━━ Record set

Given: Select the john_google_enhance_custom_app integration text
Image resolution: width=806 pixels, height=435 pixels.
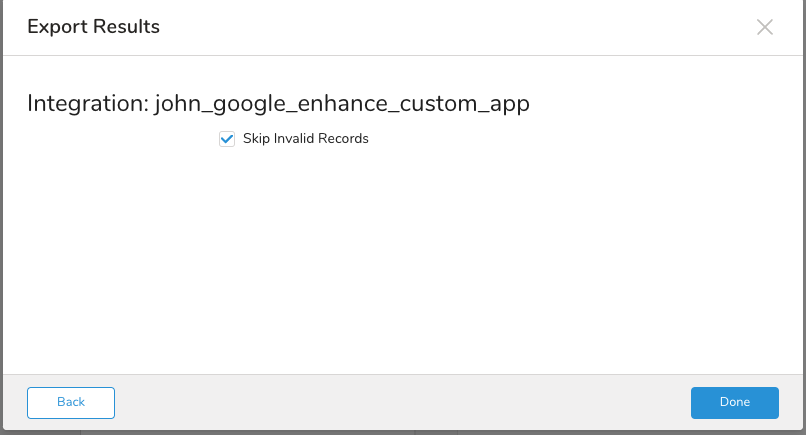Looking at the screenshot, I should click(x=341, y=103).
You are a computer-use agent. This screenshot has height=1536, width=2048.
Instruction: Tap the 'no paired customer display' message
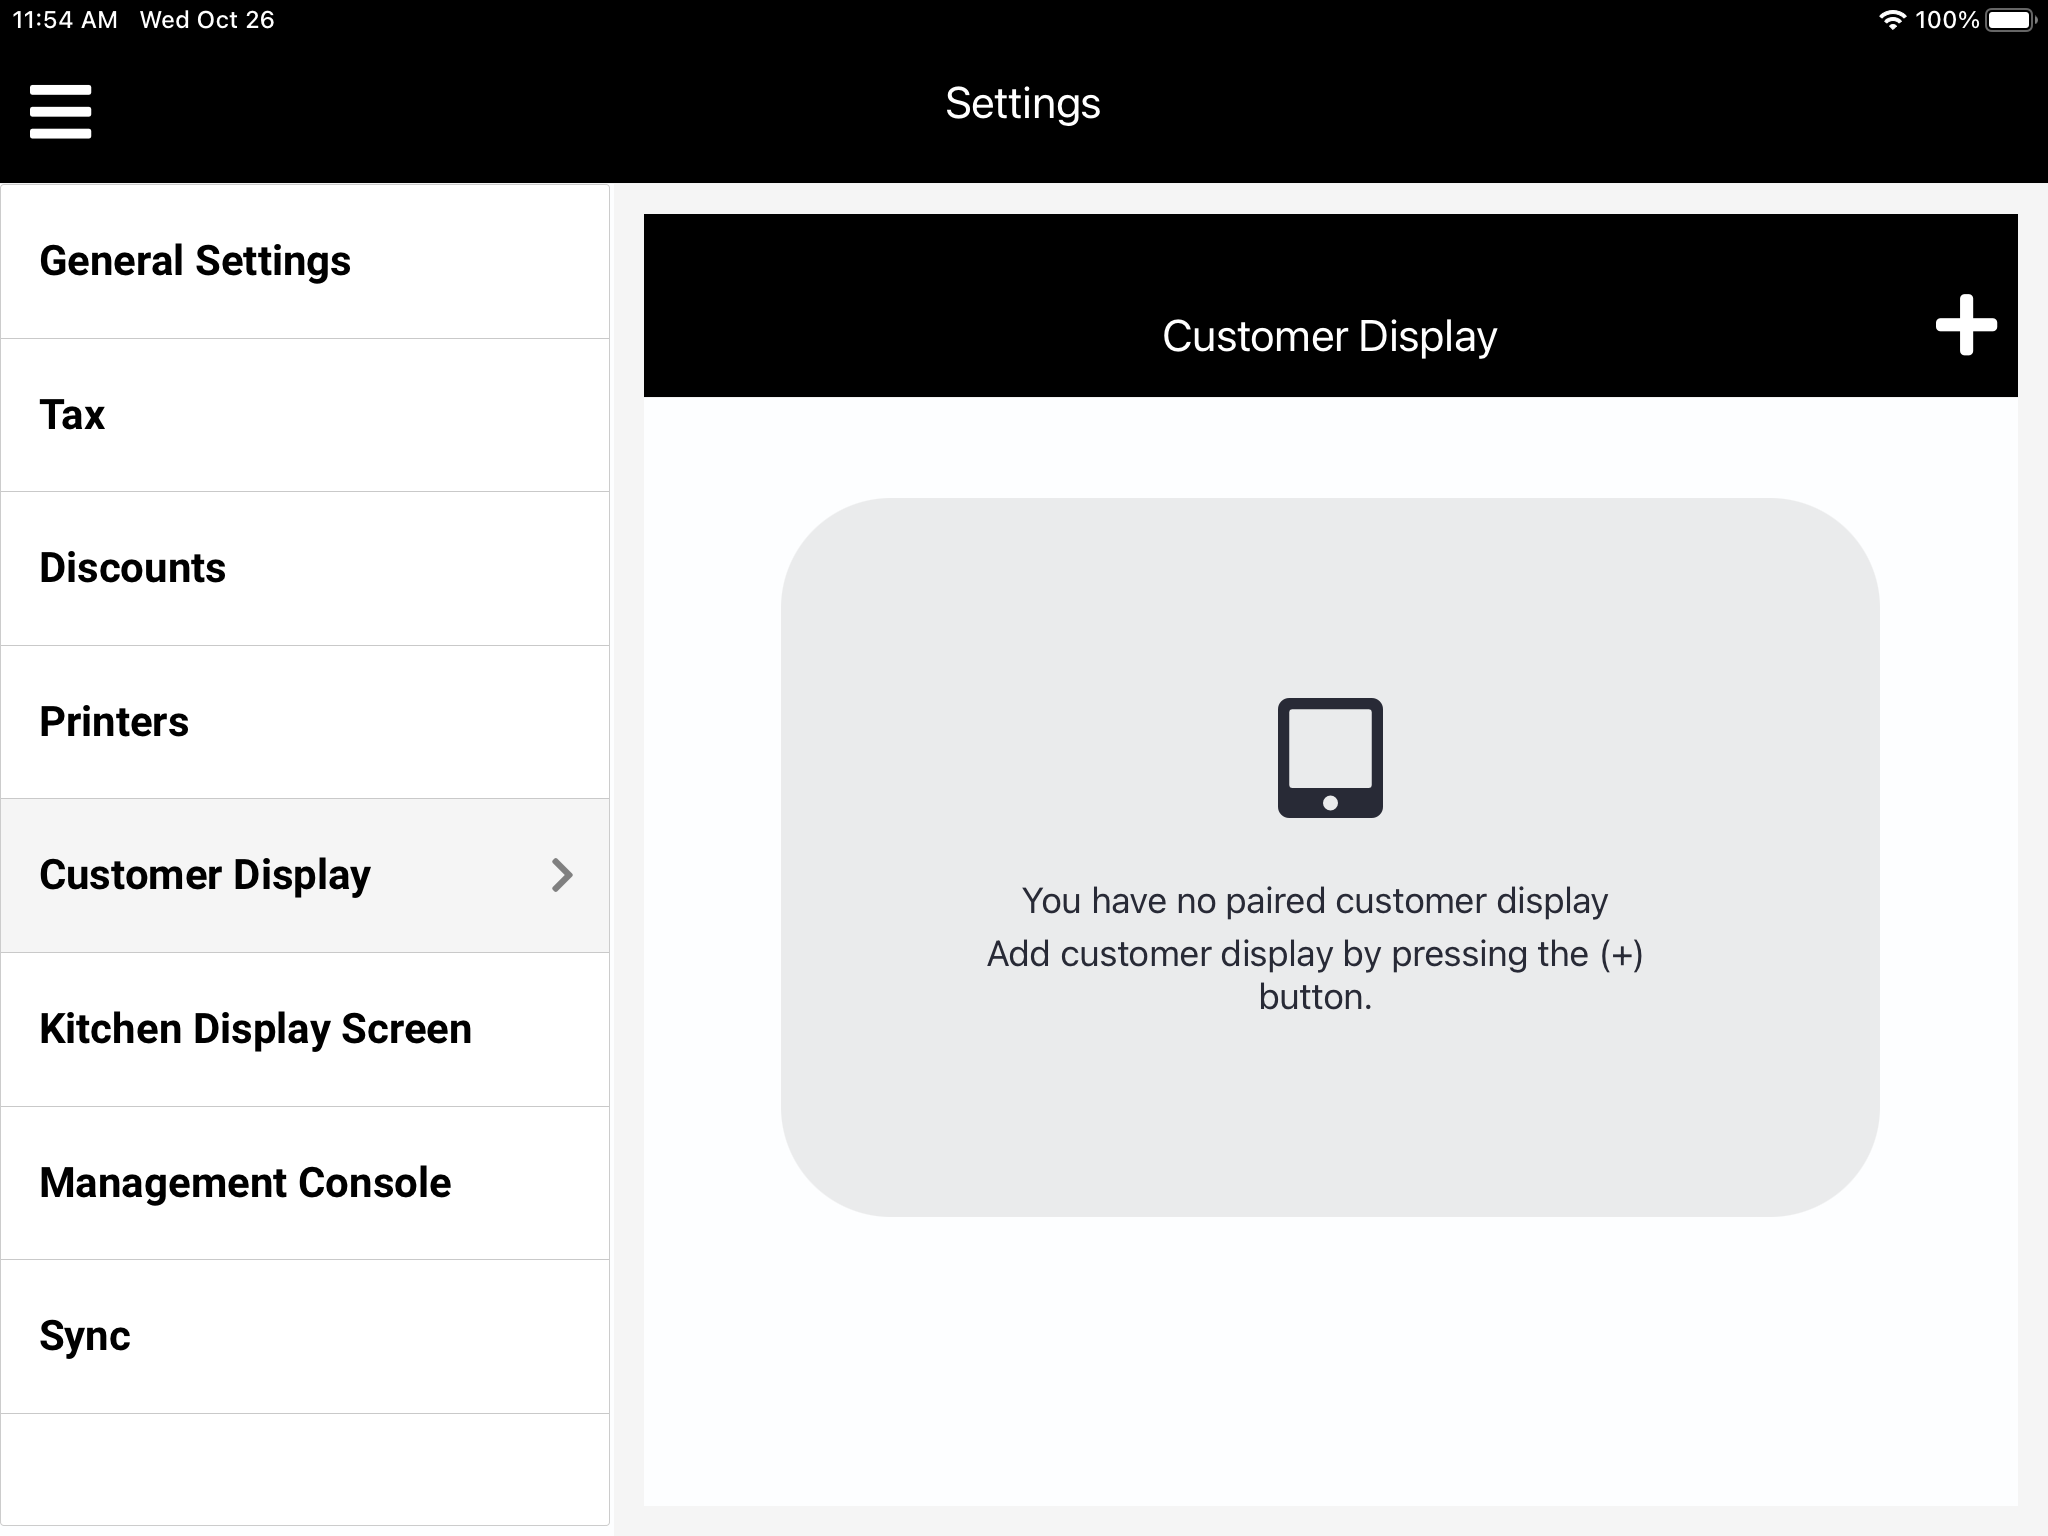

━━━━

# What you will do
Echo every line of the rows above word for word, leaving out the pictures.

# Exercise solution
Given: Select the john_google_enhance_custom_app integration text
Image resolution: width=806 pixels, height=435 pixels.
Looking at the screenshot, I should click(x=341, y=103).
You are a computer-use agent. This screenshot has height=1536, width=2048.
Instruction: Tap the 'no paired customer display' message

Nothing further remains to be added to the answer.